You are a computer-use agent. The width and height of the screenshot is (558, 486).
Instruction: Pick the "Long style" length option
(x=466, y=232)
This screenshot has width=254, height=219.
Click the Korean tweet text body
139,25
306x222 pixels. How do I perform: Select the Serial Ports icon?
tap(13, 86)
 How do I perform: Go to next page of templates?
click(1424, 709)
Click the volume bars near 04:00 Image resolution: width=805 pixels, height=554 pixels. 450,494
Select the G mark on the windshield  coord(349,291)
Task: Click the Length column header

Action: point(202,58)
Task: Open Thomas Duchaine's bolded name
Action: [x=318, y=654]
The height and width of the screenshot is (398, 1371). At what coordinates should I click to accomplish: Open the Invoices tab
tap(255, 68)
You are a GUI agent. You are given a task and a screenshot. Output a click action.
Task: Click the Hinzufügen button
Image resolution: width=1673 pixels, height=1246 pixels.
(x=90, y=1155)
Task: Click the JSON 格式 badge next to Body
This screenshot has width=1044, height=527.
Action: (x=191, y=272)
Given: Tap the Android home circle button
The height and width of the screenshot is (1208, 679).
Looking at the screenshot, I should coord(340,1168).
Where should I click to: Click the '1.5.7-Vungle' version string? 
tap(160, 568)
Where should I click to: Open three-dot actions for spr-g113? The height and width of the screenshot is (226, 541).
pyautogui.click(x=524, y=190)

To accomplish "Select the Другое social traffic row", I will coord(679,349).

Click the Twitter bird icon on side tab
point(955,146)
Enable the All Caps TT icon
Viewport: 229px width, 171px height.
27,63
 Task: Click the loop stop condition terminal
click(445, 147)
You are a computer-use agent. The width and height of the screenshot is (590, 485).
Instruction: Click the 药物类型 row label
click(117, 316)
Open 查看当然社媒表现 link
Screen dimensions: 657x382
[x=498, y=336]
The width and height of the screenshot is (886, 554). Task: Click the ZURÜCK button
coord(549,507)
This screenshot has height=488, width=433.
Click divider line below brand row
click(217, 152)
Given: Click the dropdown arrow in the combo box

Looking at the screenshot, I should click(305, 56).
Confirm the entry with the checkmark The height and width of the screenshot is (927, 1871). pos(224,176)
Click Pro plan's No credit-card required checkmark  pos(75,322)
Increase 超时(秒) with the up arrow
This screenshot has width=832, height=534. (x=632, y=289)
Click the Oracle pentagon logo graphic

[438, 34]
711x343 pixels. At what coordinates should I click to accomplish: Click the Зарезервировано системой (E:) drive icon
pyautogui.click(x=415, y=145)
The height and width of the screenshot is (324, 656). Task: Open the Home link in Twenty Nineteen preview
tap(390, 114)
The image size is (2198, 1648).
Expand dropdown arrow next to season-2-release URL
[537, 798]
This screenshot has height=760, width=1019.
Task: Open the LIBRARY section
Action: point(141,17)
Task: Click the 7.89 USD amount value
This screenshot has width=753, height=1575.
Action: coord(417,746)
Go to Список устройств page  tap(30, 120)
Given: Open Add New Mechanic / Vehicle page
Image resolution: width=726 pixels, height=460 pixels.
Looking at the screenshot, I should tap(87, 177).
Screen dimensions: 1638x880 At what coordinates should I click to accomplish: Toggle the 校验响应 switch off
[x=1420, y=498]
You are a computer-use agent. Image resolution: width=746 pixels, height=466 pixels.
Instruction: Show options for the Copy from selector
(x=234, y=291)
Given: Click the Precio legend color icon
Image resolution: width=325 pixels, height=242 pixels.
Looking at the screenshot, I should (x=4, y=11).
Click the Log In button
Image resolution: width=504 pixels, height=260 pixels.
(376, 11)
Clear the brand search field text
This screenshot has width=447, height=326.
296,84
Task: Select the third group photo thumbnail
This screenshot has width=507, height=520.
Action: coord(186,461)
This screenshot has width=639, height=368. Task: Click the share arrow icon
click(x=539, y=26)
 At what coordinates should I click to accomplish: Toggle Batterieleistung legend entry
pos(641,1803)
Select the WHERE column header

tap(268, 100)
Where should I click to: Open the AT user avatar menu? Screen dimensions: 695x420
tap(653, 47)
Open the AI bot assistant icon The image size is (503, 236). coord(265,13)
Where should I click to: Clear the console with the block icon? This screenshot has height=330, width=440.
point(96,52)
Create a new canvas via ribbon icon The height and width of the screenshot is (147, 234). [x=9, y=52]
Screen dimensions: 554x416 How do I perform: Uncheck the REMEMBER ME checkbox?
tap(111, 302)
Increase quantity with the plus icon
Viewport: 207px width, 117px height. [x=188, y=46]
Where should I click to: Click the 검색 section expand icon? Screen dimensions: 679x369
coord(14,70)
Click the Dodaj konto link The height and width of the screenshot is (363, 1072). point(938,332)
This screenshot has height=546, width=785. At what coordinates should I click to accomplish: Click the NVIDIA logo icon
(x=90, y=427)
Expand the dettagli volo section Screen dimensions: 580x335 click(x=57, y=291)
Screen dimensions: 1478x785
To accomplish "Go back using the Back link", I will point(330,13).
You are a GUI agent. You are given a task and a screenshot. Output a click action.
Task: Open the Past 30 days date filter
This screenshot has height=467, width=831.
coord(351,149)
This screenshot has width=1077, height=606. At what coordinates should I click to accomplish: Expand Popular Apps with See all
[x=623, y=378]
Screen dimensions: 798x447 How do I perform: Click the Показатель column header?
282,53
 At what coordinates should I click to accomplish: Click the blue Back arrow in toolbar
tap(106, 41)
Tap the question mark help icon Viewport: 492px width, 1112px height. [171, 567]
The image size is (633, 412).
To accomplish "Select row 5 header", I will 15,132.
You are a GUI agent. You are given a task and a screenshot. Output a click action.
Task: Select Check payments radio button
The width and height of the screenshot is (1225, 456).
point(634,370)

---

• What the task requires: Could you transcribe all of the data exactly as it is given?

• Output of the task:
You are a computer-use agent. The width and height of the screenshot is (558, 486).
Instruction: Pick the "Long style" length option
(x=466, y=232)
This screenshot has width=254, height=219.
Click the Korean tweet text body
139,25
306x222 pixels. How do I perform: Select the Serial Ports icon?
tap(13, 86)
 How do I perform: Go to next page of templates?
click(1424, 709)
Click the volume bars near 04:00 Image resolution: width=805 pixels, height=554 pixels. 450,494
Select the G mark on the windshield  coord(349,291)
Task: Click the Length column header

Action: point(202,58)
Task: Open Thomas Duchaine's bolded name
Action: [x=318, y=654]
The height and width of the screenshot is (398, 1371). At what coordinates should I click to accomplish: Open the Invoices tab
tap(255, 68)
You are a GUI agent. You are given a task and a screenshot. Output a click action.
Task: Click the Hinzufügen button
Image resolution: width=1673 pixels, height=1246 pixels.
(x=90, y=1155)
Task: Click the JSON 格式 badge next to Body
This screenshot has width=1044, height=527.
Action: (x=191, y=272)
Given: Tap the Android home circle button
The height and width of the screenshot is (1208, 679).
Looking at the screenshot, I should coord(340,1168).
Where should I click to: Click the '1.5.7-Vungle' version string? 
tap(160, 568)
Where should I click to: Open three-dot actions for spr-g113? The height and width of the screenshot is (226, 541).
pyautogui.click(x=524, y=190)

To accomplish "Select the Другое social traffic row", I will coord(679,349).

Click the Twitter bird icon on side tab
point(955,146)
Enable the All Caps TT icon
Viewport: 229px width, 171px height.
27,63
 Task: Click the loop stop condition terminal
click(445, 147)
You are a computer-use agent. The width and height of the screenshot is (590, 485).
Instruction: Click the 药物类型 row label
click(117, 316)
Open 查看当然社媒表现 link
Screen dimensions: 657x382
[x=498, y=336]
The width and height of the screenshot is (886, 554). Task: Click the ZURÜCK button
coord(549,507)
This screenshot has height=488, width=433.
Click divider line below brand row
click(217, 152)
Given: Click the dropdown arrow in the combo box

Looking at the screenshot, I should click(305, 56).
Confirm the entry with the checkmark The height and width of the screenshot is (927, 1871). pos(224,176)
Click Pro plan's No credit-card required checkmark  pos(75,322)
Increase 超时(秒) with the up arrow
This screenshot has width=832, height=534. (x=632, y=289)
Click the Oracle pentagon logo graphic

[438, 34]
711x343 pixels. At what coordinates should I click to accomplish: Click the Зарезервировано системой (E:) drive icon
pyautogui.click(x=415, y=145)
The height and width of the screenshot is (324, 656). Task: Open the Home link in Twenty Nineteen preview
tap(390, 114)
The image size is (2198, 1648).
Expand dropdown arrow next to season-2-release URL
[537, 798]
This screenshot has height=760, width=1019.
Task: Open the LIBRARY section
Action: point(141,17)
Task: Click the 7.89 USD amount value
This screenshot has width=753, height=1575.
Action: coord(417,746)
Go to Список устройств page  tap(30, 120)
Given: Open Add New Mechanic / Vehicle page
Image resolution: width=726 pixels, height=460 pixels.
Looking at the screenshot, I should tap(87, 177).
Screen dimensions: 1638x880 At what coordinates should I click to accomplish: Toggle the 校验响应 switch off
[x=1420, y=498]
You are a computer-use agent. Image resolution: width=746 pixels, height=466 pixels.
Instruction: Show options for the Copy from selector
(x=234, y=291)
Given: Click the Precio legend color icon
Image resolution: width=325 pixels, height=242 pixels.
Looking at the screenshot, I should (x=4, y=11).
Click the Log In button
Image resolution: width=504 pixels, height=260 pixels.
(376, 11)
Clear the brand search field text
This screenshot has width=447, height=326.
296,84
Task: Select the third group photo thumbnail
This screenshot has width=507, height=520.
Action: coord(186,461)
This screenshot has width=639, height=368. Task: Click the share arrow icon
click(x=539, y=26)
 At what coordinates should I click to accomplish: Toggle Batterieleistung legend entry
pos(641,1803)
Select the WHERE column header

tap(268, 100)
Where should I click to: Open the AT user avatar menu? Screen dimensions: 695x420
tap(653, 47)
Open the AI bot assistant icon The image size is (503, 236). coord(265,13)
Where should I click to: Clear the console with the block icon? This screenshot has height=330, width=440.
point(96,52)
Create a new canvas via ribbon icon The height and width of the screenshot is (147, 234). [x=9, y=52]
Screen dimensions: 554x416 How do I perform: Uncheck the REMEMBER ME checkbox?
tap(111, 302)
Increase quantity with the plus icon
Viewport: 207px width, 117px height. [x=188, y=46]
Where should I click to: Click the 검색 section expand icon? Screen dimensions: 679x369
coord(14,70)
Click the Dodaj konto link The height and width of the screenshot is (363, 1072). point(938,332)
This screenshot has height=546, width=785. At what coordinates should I click to accomplish: Click the NVIDIA logo icon
(x=90, y=427)
Expand the dettagli volo section Screen dimensions: 580x335 click(x=57, y=291)
Screen dimensions: 1478x785
To accomplish "Go back using the Back link", I will point(330,13).
You are a GUI agent. You are given a task and a screenshot. Output a click action.
Task: Open the Past 30 days date filter
This screenshot has height=467, width=831.
coord(351,149)
This screenshot has width=1077, height=606. At what coordinates should I click to accomplish: Expand Popular Apps with See all
[x=623, y=378]
Screen dimensions: 798x447 How do I perform: Click the Показатель column header?
282,53
 At what coordinates should I click to accomplish: Click the blue Back arrow in toolbar
tap(106, 41)
Tap the question mark help icon Viewport: 492px width, 1112px height. [171, 567]
The image size is (633, 412).
To accomplish "Select row 5 header", I will 15,132.
You are a GUI agent. You are given a task and a screenshot. Output a click action.
Task: Select Check payments radio button
The width and height of the screenshot is (1225, 456).
point(634,370)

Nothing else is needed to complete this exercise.